# Windows 7 Update Infinite Loop



## xchase (Oct 11, 2011)

Hi,

Laptop Model: ASUS k53e

I accidently turned my laptop off during Update Configuration when booting and I think this may have damaged the OS.

When I attempt to boot my laptop, Windows keeps trying to configure the updates, it gets to 35% (each time) then fails and "reverts back to changes" and this process repeats itself infinitely.

I have tried a few methods such as running it in safe mode, which results in the same process of the infinite loop.

System restore cannot be completed due to some error.

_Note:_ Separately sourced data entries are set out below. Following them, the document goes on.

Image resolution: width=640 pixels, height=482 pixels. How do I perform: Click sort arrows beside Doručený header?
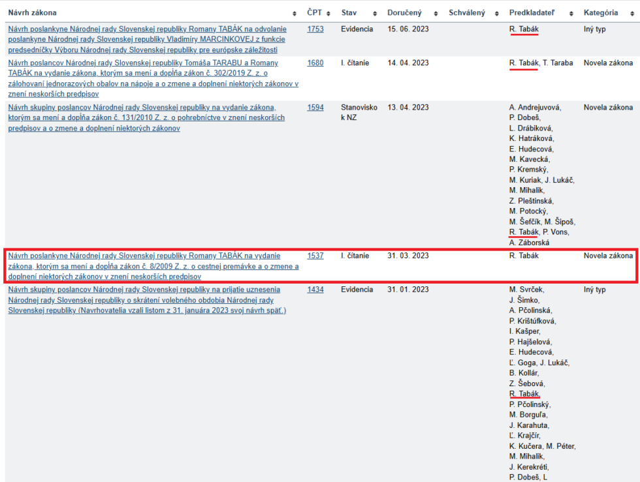[436, 14]
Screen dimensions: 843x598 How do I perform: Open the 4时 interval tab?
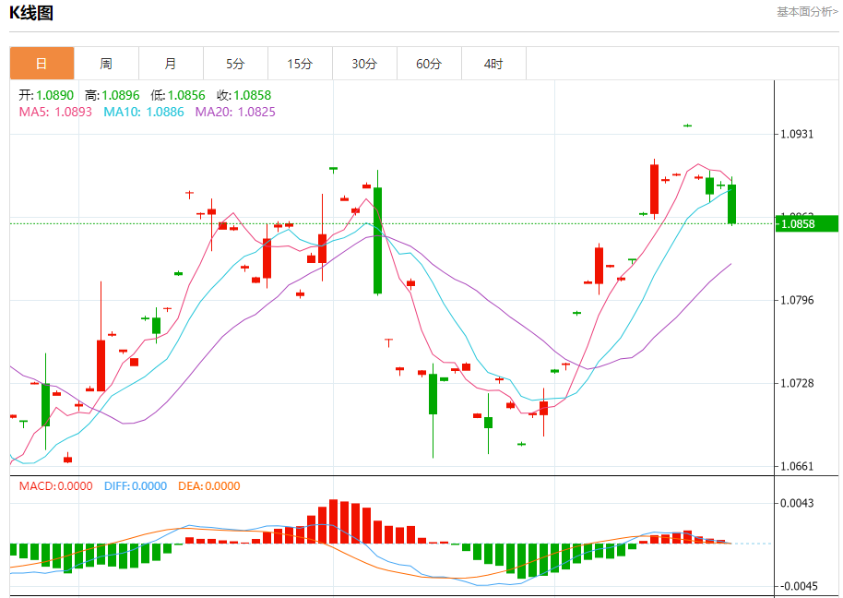click(x=493, y=64)
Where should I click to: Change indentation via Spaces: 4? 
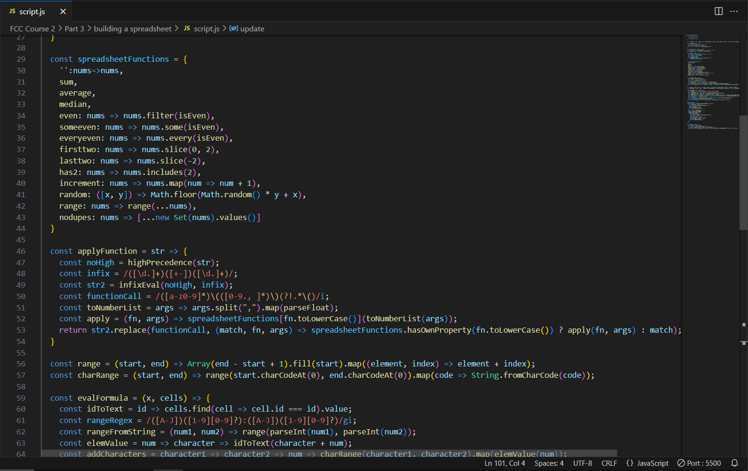pyautogui.click(x=549, y=463)
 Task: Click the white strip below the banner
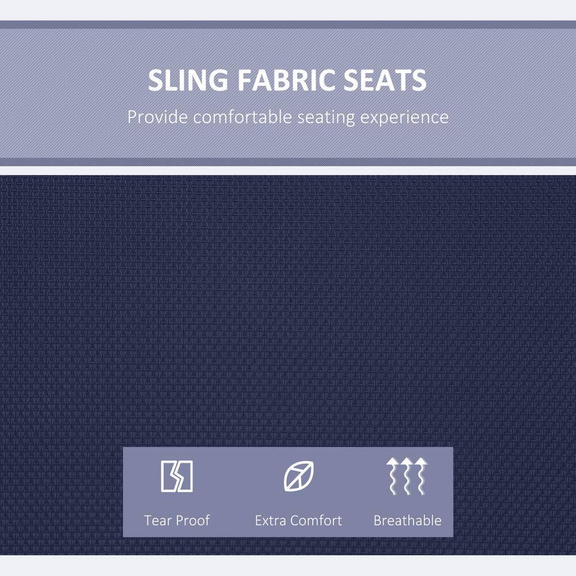point(288,171)
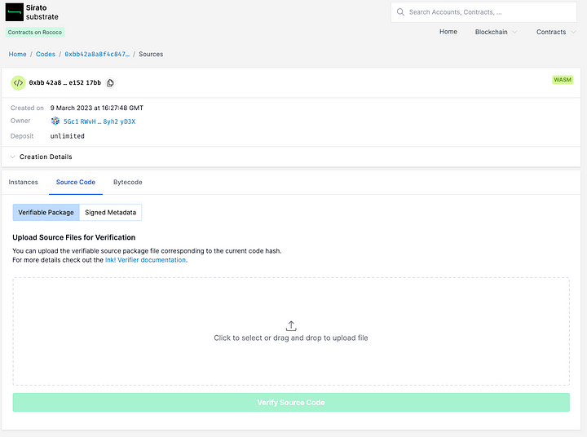Screen dimensions: 587x437
Task: Click the Sirato logo icon
Action: pyautogui.click(x=15, y=12)
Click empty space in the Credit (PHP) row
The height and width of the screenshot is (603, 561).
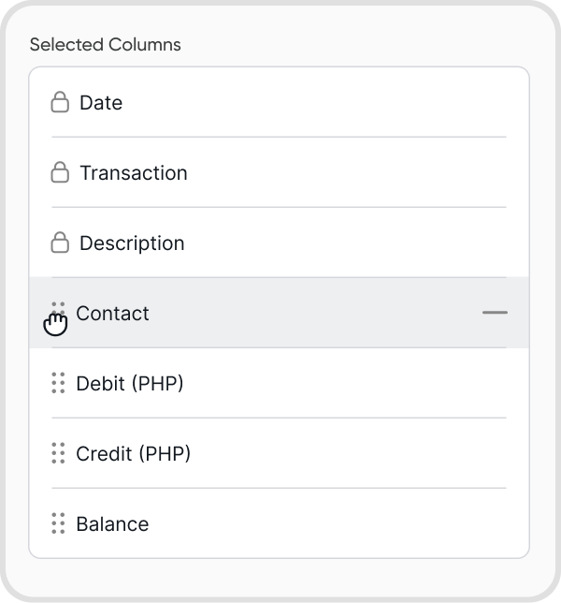pyautogui.click(x=355, y=453)
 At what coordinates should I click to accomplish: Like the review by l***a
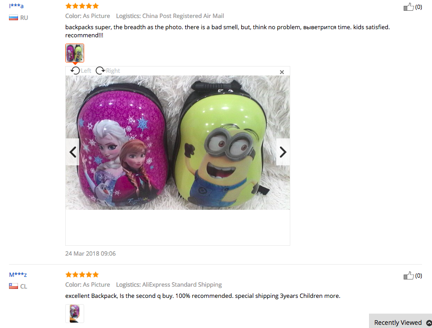click(409, 7)
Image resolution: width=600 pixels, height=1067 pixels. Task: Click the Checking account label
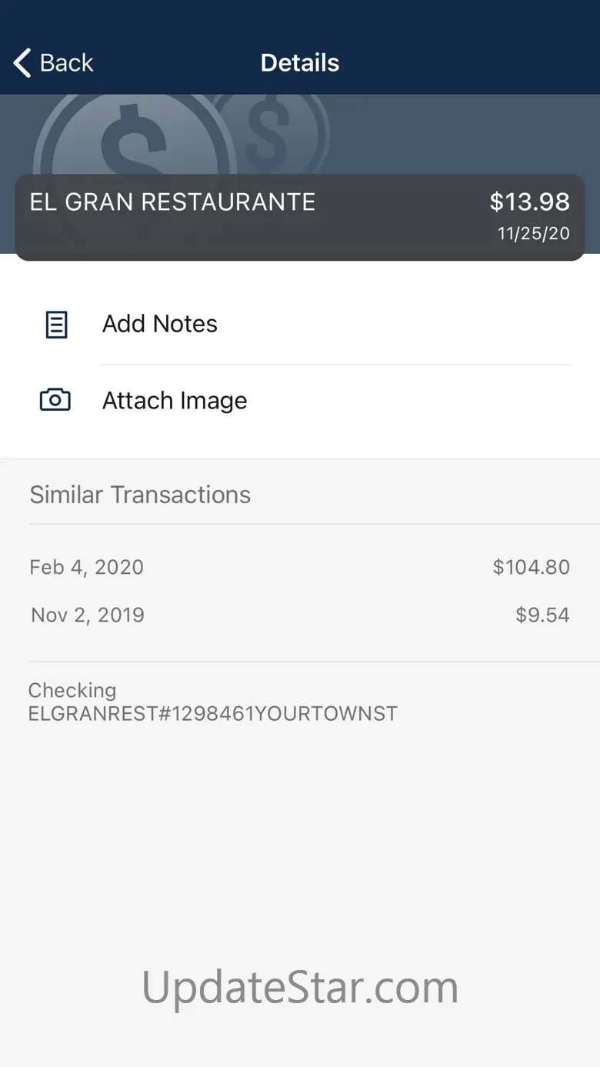(72, 690)
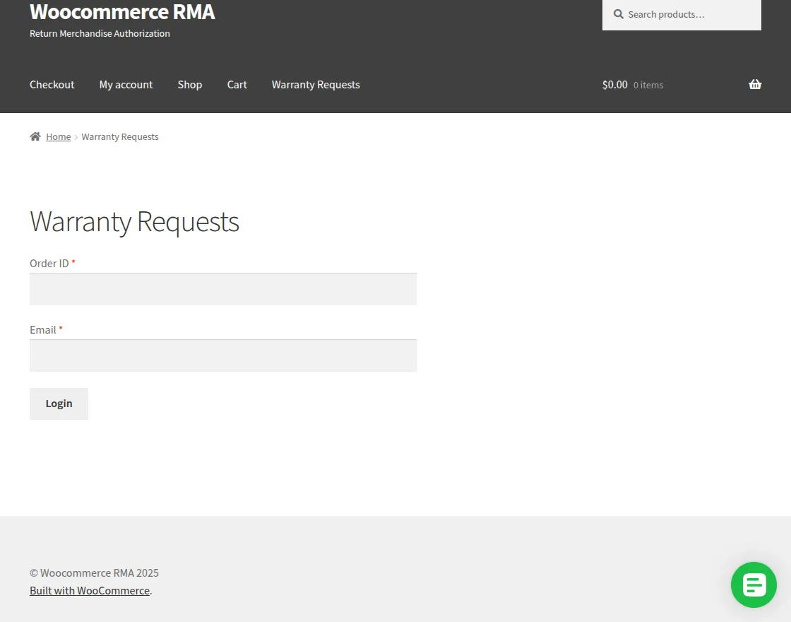Open Built with WooCommerce link
Screen dimensions: 791x622
pos(89,590)
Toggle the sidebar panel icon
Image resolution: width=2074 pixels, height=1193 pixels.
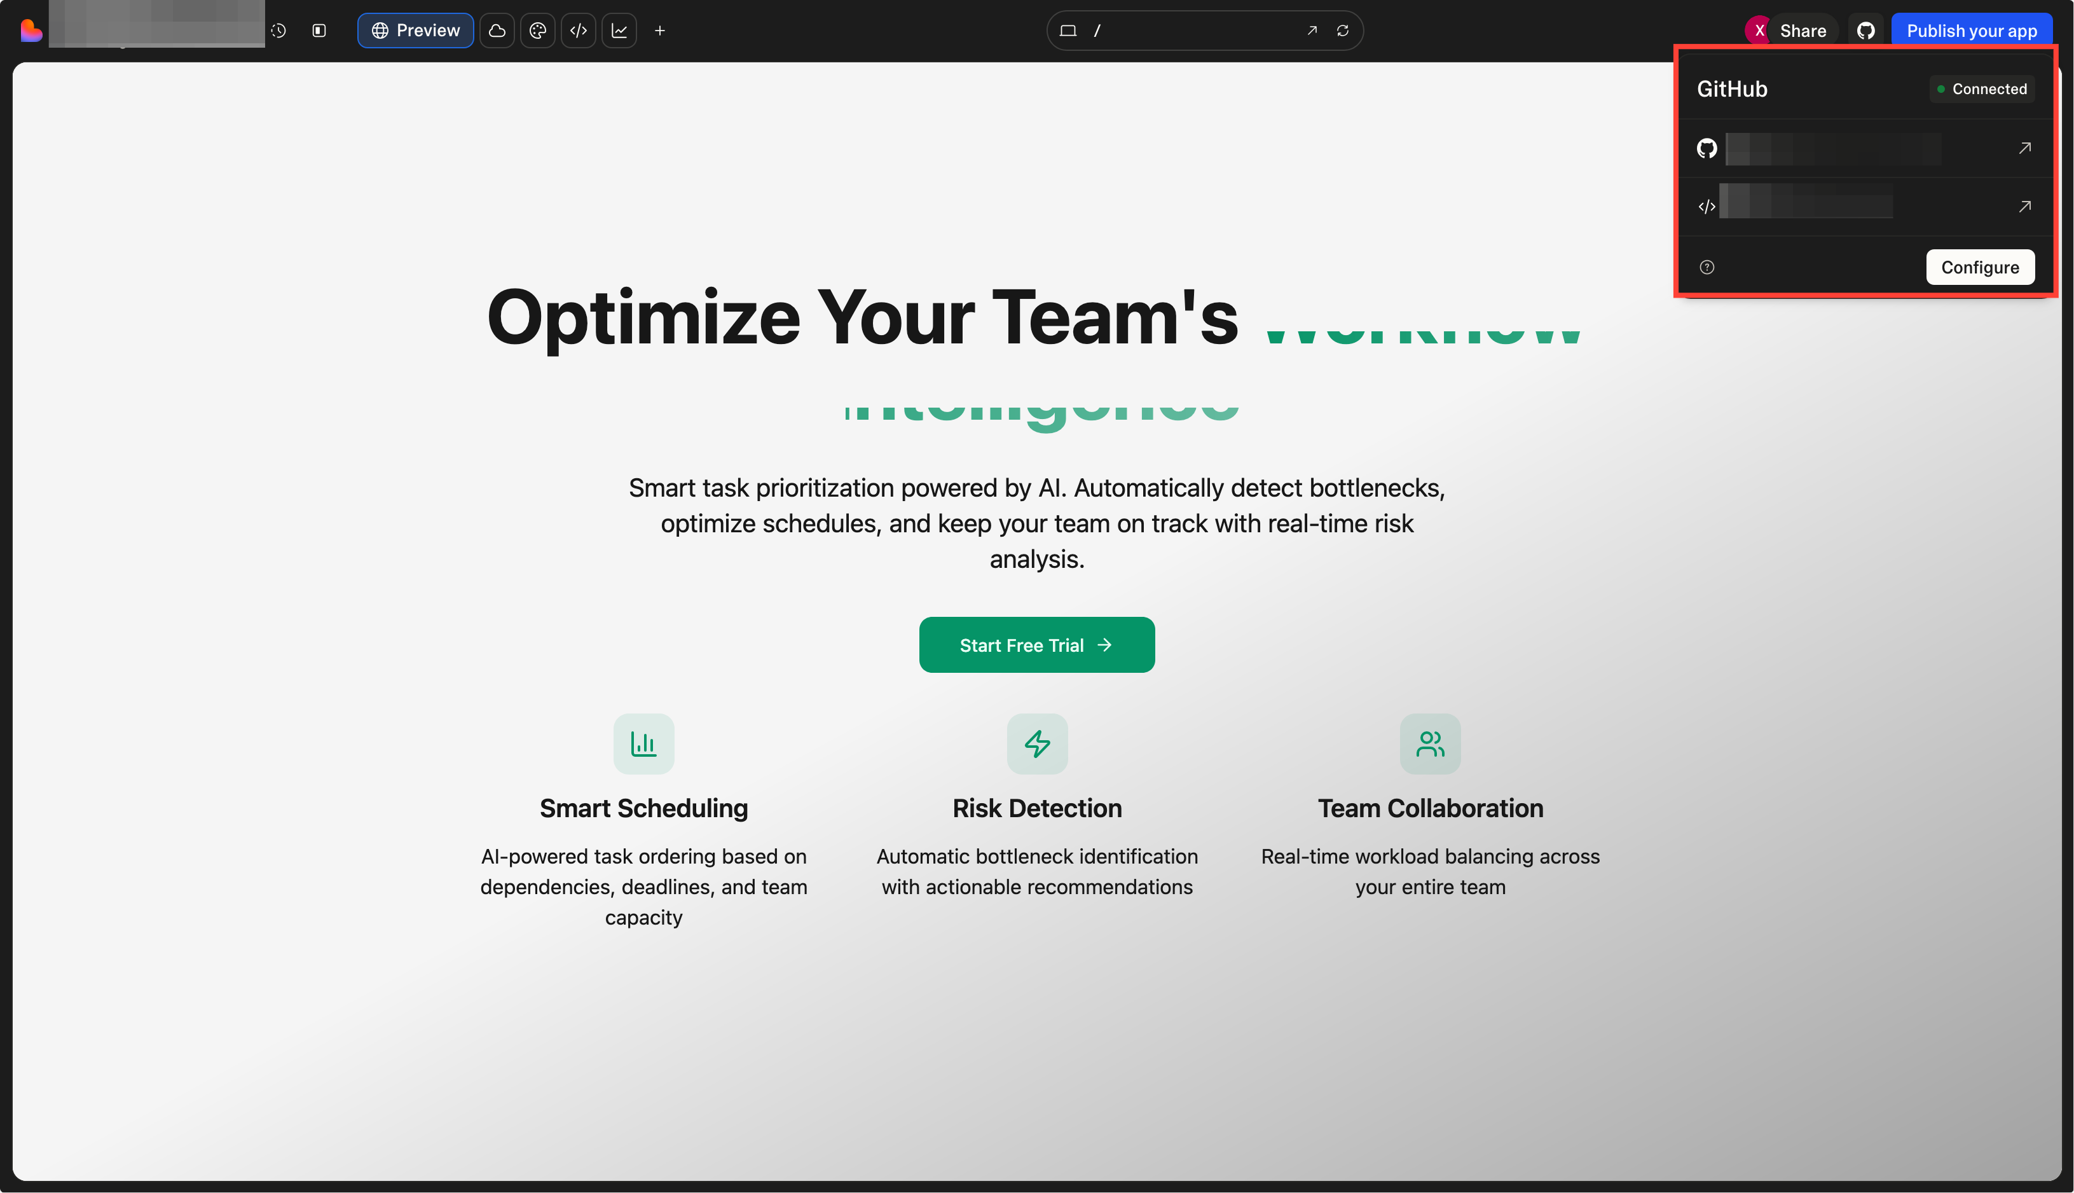[319, 30]
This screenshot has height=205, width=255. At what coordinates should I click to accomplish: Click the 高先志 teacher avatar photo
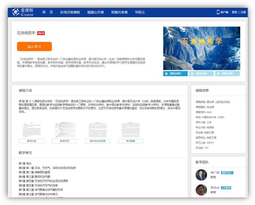(x=201, y=190)
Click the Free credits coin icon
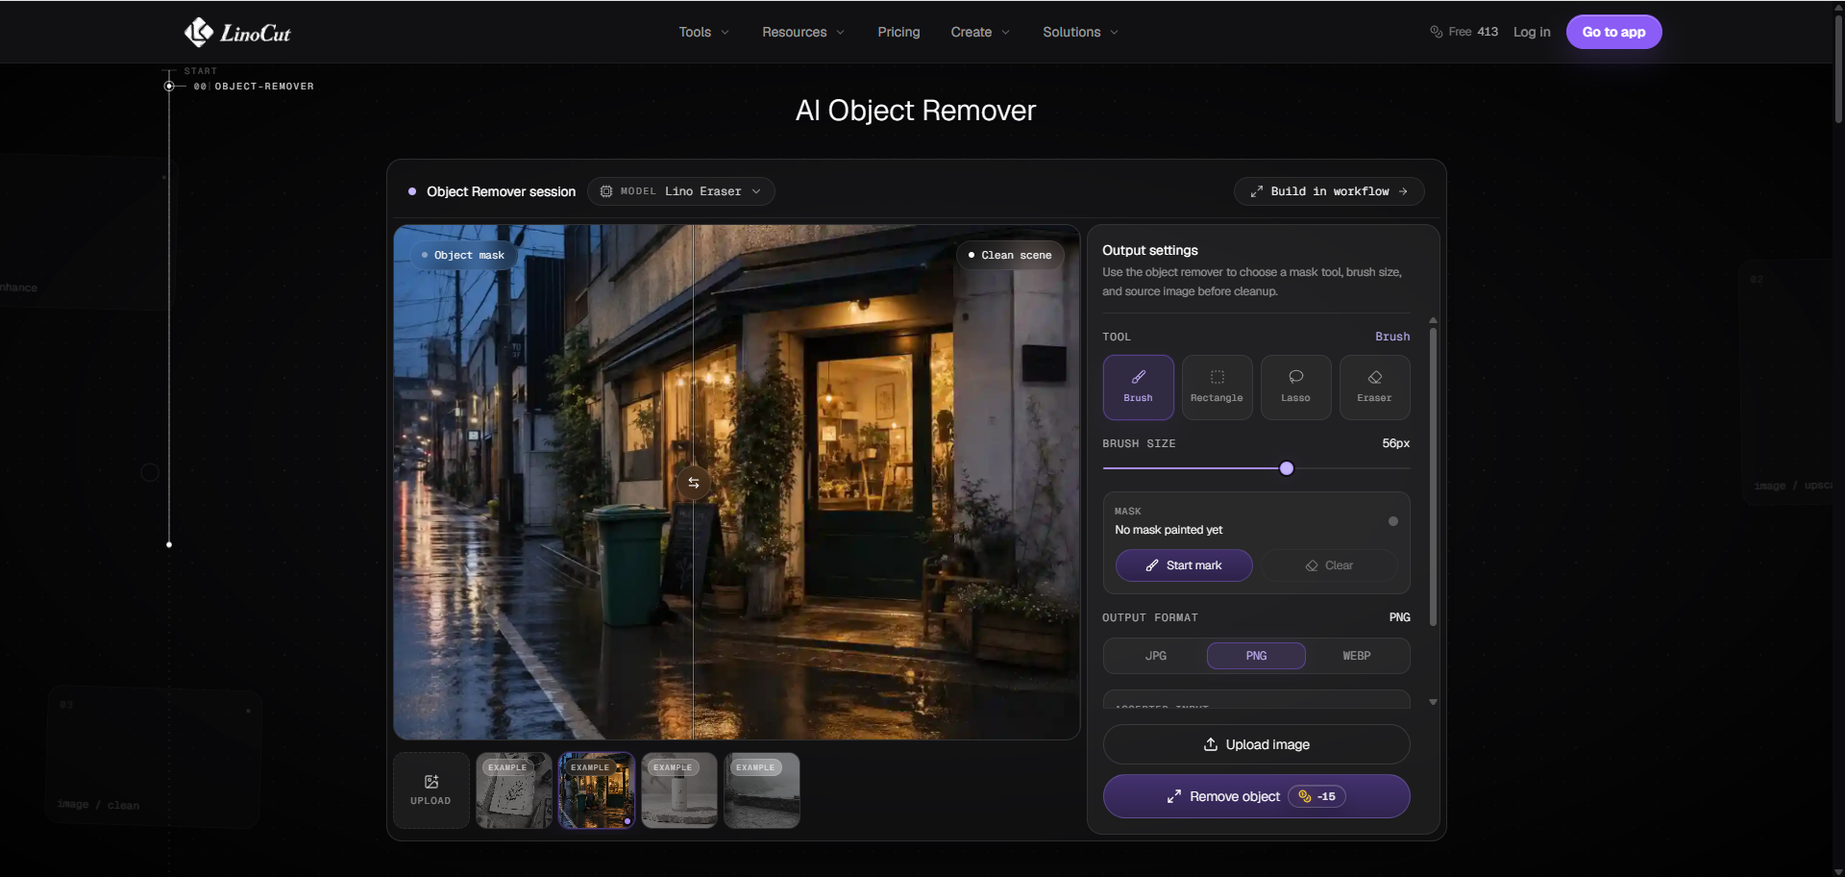 (1436, 32)
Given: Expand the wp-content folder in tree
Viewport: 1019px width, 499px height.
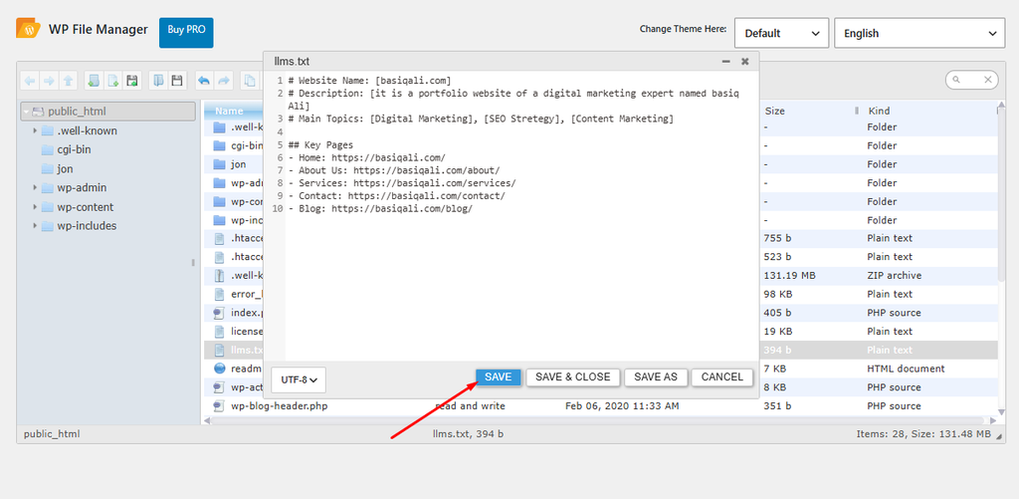Looking at the screenshot, I should coord(34,207).
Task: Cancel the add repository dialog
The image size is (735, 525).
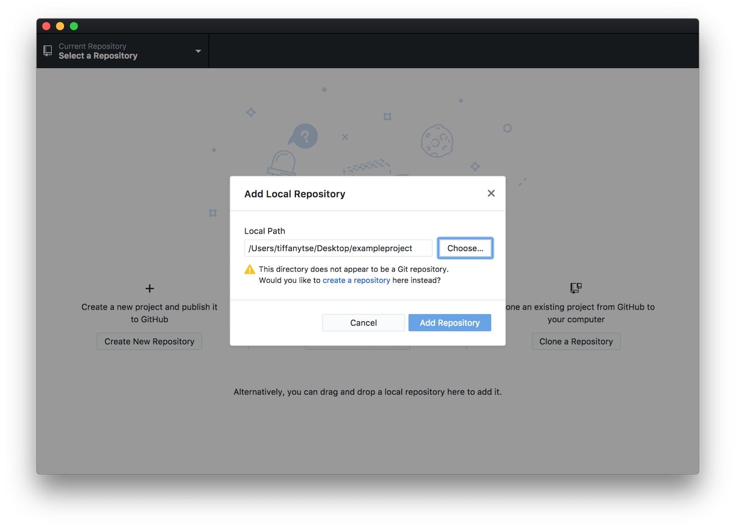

The laptop never came with a Windows 7 CD so I think it would be impossible to restore it without having to buy an actual Windows 7 software.

Anyone know any approach to this?

Thank you

xchase


----------



## VirGnarus (Jun 28, 2010)

Are you able to at least enter Safe Mode (press F8 during startup)? If so, try creating a recovery disk using this tutorial.

You can try using the DISM command as explained in the answer made to this thread. Follow the steps in the first reply outta do it. Given that you mentioned System Restore, I assume you are able to get into the Windows Recovery Environment.


----------



## xchase (Oct 11, 2011)

I cannot enter Safe Mode but I can press F8 and that gives me more options.

When I try to restore to an earlier time I get the error code 0x80071a91.

Also the DISM also results in an error.

If the OS is corrupted can a windows 7 disk resolve this? Meaning I have to buy a Windows 7 software?


----------



## VirGnarus (Jun 28, 2010)

What error was the DISM giving?

Usually OEM brands like Asus and Dell nowadays have a restore partition on disk that you resort too. It will end up restoring the entire PC to factory default state, which is counterproductive if all you need to do is run a Windows repair installation or the like so you'll retain all your files and programs. If you absolutely cannot find someone that owns a Windows 7 disk at the very least try to find someone that owns Windows 7 and create a repair disk from that computer.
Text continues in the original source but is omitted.